═══ TASK INPUT

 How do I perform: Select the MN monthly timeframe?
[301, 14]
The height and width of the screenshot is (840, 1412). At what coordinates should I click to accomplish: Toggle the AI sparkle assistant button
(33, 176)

══════
═══ TASK INPUT

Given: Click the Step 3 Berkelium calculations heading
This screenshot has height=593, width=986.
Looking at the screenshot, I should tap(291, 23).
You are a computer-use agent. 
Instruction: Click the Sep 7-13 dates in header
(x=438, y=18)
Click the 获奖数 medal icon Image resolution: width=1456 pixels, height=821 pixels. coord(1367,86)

══════

• _EXERCISE_:
From the records above, extract exactly and only the lines that begin at the line with "Instruction: Click the" and stop after the line with "Click the 获奖数".

• _RESPONSE TO THIS TASK_:
Instruction: Click the Sep 7-13 dates in header
(x=438, y=18)
Click the 获奖数 medal icon Image resolution: width=1456 pixels, height=821 pixels. coord(1367,86)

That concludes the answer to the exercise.